**What to work on**
Pick out every line of the records below that contains the string "above", and copy each one. Matching is case-sensitive.

================================

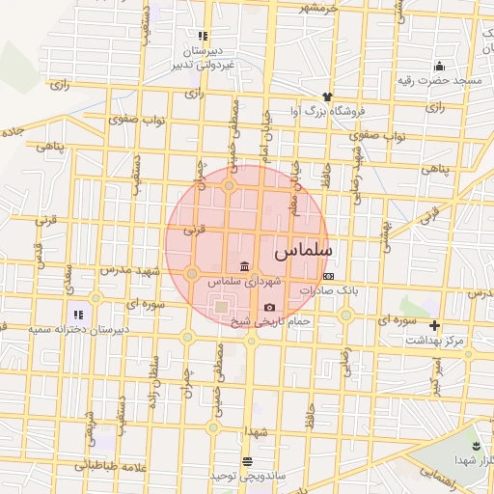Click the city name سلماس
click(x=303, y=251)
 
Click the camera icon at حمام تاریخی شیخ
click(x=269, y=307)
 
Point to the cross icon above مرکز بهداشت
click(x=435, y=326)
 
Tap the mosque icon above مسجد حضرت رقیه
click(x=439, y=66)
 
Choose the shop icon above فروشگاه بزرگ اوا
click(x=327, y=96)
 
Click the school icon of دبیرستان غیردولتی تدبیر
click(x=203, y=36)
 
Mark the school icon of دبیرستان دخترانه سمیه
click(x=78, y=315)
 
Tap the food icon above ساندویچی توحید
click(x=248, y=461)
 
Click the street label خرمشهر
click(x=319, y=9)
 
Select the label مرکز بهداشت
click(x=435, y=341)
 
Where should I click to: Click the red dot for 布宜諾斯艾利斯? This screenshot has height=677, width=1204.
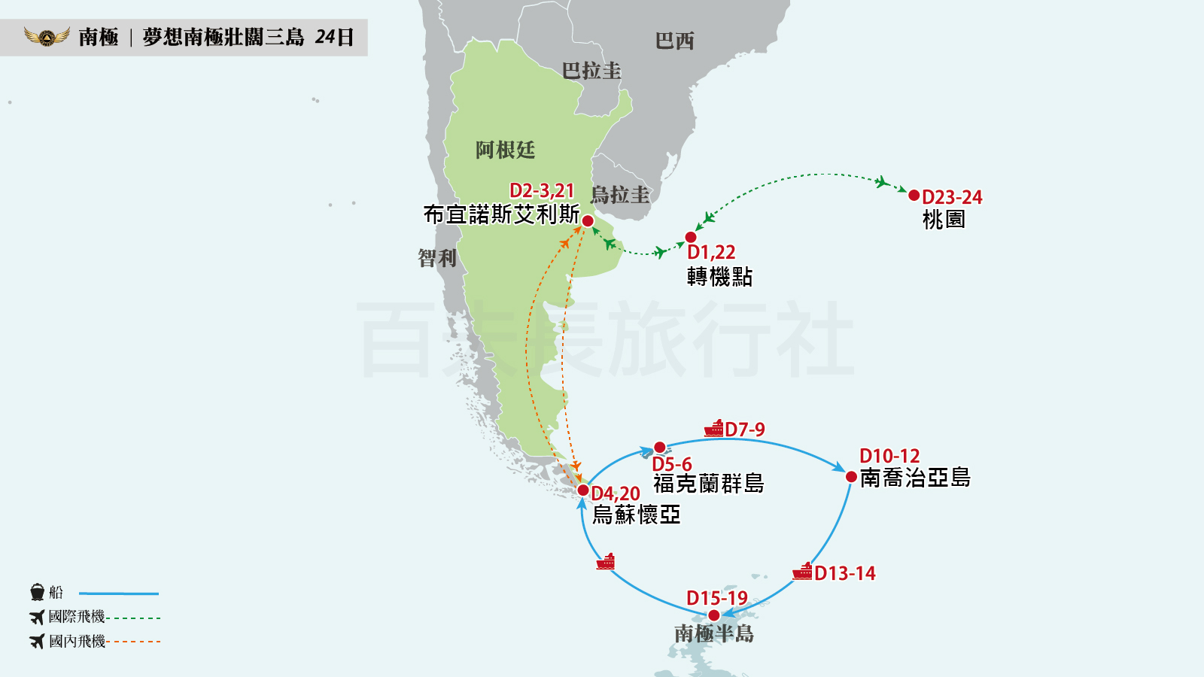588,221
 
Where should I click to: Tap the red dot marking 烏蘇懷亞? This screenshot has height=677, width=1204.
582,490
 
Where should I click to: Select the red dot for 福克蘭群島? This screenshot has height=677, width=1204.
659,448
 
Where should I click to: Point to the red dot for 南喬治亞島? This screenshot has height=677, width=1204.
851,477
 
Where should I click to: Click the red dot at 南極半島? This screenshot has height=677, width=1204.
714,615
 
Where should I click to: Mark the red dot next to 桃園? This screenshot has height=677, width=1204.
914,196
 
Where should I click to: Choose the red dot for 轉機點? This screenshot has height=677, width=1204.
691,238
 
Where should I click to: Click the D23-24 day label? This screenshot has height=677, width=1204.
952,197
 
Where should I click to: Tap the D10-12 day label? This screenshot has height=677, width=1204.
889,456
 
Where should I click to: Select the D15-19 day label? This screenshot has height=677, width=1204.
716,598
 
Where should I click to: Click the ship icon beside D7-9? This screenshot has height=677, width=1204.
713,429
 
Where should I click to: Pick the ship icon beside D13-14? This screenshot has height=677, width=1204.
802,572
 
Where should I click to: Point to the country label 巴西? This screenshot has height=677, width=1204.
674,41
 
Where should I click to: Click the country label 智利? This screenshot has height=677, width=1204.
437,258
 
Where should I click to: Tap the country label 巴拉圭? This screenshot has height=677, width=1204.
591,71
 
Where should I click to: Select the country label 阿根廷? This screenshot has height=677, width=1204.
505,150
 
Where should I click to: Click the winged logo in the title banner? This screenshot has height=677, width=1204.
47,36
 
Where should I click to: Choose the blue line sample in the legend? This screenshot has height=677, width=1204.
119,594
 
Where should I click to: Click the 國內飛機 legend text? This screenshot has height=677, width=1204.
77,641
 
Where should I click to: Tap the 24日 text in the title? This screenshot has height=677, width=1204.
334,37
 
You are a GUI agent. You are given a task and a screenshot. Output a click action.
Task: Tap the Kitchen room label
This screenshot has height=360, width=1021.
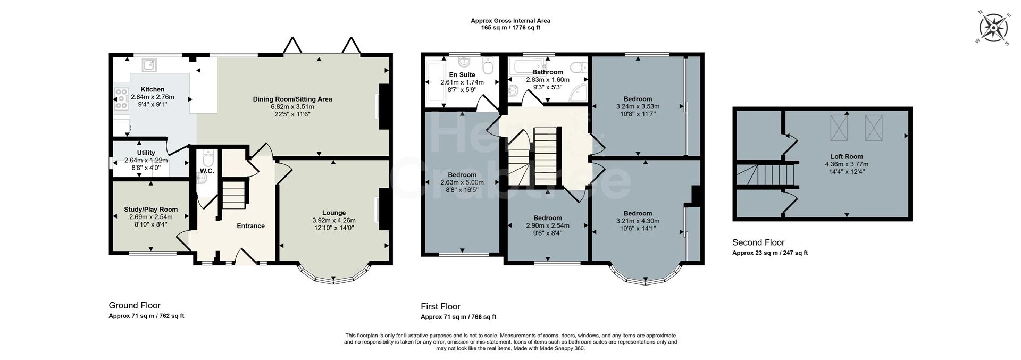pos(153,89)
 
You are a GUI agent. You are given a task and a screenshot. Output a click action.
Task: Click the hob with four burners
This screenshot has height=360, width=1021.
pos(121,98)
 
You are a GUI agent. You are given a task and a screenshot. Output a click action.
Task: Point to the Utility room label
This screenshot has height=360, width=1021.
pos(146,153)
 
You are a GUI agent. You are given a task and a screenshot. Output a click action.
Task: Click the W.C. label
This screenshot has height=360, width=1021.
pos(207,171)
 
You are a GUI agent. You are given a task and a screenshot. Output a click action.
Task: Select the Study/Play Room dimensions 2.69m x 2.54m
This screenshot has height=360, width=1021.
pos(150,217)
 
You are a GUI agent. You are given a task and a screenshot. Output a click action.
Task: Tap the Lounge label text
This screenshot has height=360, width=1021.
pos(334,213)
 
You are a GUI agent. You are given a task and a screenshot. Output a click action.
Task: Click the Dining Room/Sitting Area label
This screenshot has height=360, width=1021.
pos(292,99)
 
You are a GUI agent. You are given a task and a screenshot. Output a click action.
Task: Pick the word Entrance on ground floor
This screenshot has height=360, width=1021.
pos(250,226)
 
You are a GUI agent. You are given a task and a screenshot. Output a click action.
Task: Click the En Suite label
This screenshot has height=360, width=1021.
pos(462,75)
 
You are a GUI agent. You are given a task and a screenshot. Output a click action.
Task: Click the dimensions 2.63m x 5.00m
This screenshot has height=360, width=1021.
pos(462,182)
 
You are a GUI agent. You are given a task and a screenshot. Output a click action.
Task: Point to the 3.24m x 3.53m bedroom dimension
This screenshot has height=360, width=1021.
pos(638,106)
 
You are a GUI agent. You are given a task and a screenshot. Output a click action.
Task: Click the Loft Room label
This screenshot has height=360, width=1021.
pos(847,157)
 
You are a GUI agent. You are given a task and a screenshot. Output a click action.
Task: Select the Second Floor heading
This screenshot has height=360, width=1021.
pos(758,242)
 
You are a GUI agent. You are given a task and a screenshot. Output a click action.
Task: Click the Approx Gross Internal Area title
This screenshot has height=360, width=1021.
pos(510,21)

================================

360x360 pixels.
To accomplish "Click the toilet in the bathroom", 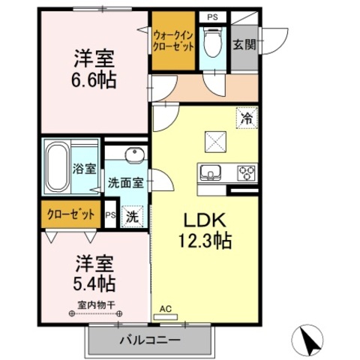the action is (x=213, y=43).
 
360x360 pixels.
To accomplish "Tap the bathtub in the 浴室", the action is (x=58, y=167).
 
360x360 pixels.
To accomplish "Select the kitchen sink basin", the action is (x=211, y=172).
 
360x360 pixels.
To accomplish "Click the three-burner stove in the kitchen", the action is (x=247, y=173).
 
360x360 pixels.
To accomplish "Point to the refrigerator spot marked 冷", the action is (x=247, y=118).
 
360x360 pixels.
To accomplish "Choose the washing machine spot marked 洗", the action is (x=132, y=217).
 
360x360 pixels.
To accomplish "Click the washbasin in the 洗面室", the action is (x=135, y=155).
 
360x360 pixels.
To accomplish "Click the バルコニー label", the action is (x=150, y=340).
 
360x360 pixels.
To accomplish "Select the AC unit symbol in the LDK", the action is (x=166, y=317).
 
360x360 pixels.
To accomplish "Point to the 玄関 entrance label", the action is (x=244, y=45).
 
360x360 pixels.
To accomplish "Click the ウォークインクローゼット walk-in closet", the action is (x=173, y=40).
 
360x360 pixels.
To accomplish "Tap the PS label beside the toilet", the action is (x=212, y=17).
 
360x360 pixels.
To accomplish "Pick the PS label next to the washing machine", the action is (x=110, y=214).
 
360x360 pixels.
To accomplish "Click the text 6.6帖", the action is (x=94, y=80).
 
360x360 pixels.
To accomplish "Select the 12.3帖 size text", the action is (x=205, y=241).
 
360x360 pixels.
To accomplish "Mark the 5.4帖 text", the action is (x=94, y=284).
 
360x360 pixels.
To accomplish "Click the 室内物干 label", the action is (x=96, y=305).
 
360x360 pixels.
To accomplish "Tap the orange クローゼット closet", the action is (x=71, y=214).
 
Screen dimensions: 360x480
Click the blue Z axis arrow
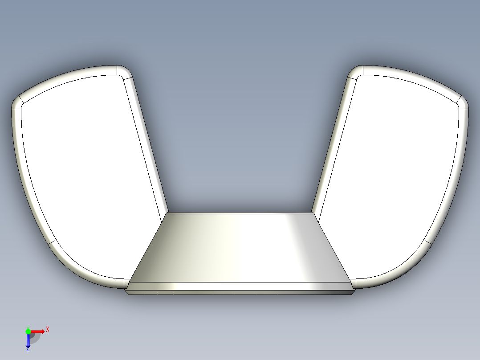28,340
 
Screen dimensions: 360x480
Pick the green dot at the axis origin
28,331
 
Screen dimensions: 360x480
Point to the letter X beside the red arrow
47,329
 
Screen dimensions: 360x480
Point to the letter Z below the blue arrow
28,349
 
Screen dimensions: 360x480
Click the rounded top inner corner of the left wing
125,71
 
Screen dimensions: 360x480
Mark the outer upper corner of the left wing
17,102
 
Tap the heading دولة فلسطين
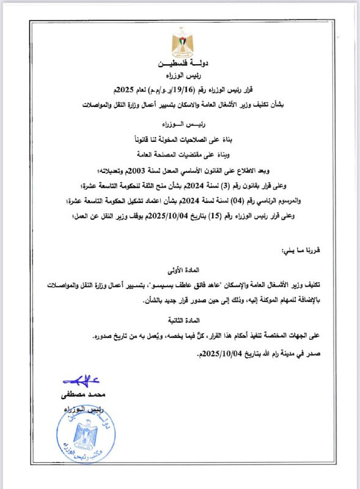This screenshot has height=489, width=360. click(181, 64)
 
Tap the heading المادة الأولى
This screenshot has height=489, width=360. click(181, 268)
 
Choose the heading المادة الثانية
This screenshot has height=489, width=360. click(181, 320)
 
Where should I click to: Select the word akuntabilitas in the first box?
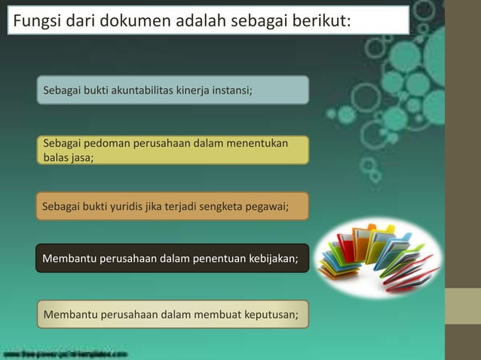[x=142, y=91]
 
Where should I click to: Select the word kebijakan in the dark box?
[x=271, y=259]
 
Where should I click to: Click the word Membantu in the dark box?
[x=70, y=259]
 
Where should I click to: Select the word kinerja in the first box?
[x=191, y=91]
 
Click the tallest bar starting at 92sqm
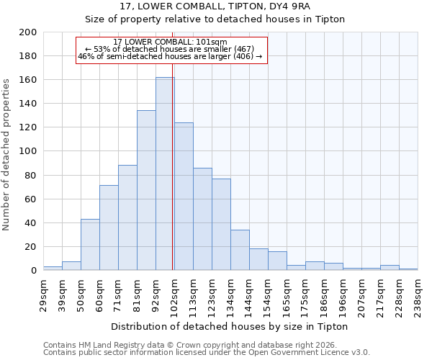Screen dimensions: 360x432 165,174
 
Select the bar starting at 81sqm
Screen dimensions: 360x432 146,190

================================

**Expected answer**
Point to the cross icon above مرکز بهداشت
Tap the mosque icon above مسجد حضرت رقیه
Choose the shop icon above فروشگاه بزرگ اوا
Tap the food icon above ساندویچی توحید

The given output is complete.